- The problem
Among the entries below, find each line holding "lelkészek" and return it.

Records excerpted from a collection
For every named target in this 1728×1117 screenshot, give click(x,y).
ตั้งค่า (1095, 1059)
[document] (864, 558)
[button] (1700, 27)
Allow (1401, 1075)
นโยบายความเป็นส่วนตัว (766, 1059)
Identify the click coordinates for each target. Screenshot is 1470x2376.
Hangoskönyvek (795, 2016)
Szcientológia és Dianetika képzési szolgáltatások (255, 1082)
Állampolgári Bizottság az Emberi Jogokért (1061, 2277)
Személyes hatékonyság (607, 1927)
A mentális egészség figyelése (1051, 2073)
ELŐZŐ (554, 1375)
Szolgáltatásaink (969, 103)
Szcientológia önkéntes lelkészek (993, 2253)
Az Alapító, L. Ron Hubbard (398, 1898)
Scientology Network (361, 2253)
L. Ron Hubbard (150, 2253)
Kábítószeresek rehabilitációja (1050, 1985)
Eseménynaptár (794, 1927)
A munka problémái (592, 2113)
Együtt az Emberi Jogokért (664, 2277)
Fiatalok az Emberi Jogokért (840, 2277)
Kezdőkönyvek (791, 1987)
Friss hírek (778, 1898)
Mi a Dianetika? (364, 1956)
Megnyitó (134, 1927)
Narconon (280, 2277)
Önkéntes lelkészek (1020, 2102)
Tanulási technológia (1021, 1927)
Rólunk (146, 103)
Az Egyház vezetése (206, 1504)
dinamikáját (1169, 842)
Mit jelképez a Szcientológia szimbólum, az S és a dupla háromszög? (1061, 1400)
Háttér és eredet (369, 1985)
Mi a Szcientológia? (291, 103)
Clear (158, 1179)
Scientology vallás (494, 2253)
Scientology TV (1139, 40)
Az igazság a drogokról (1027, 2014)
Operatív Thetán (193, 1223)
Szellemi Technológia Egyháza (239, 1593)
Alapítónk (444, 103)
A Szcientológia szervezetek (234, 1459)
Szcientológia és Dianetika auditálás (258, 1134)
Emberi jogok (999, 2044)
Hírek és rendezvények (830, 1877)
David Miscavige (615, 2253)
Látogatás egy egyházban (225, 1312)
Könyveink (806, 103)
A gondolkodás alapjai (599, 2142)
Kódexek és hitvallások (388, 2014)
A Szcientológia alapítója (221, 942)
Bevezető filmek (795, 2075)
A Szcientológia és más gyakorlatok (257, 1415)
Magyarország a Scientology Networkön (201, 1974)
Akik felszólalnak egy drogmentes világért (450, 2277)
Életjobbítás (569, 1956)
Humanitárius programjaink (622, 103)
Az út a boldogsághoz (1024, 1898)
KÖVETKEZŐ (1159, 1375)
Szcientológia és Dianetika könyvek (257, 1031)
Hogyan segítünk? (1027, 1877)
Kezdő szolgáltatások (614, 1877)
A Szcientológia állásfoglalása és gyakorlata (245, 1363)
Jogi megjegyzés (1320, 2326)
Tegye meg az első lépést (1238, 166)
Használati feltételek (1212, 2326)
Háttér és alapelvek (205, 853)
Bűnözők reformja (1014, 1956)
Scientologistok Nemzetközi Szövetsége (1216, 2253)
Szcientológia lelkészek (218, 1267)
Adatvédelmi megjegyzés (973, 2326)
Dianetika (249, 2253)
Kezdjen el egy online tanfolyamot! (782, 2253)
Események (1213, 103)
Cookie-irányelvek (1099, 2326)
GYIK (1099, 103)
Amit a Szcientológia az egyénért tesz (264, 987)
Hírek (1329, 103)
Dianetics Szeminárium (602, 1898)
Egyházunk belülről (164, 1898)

- Solution to the exercise
Szcientológia önkéntes lelkészek (993, 2253)
Önkéntes lelkészek (1020, 2102)
Szcientológia lelkészek (218, 1267)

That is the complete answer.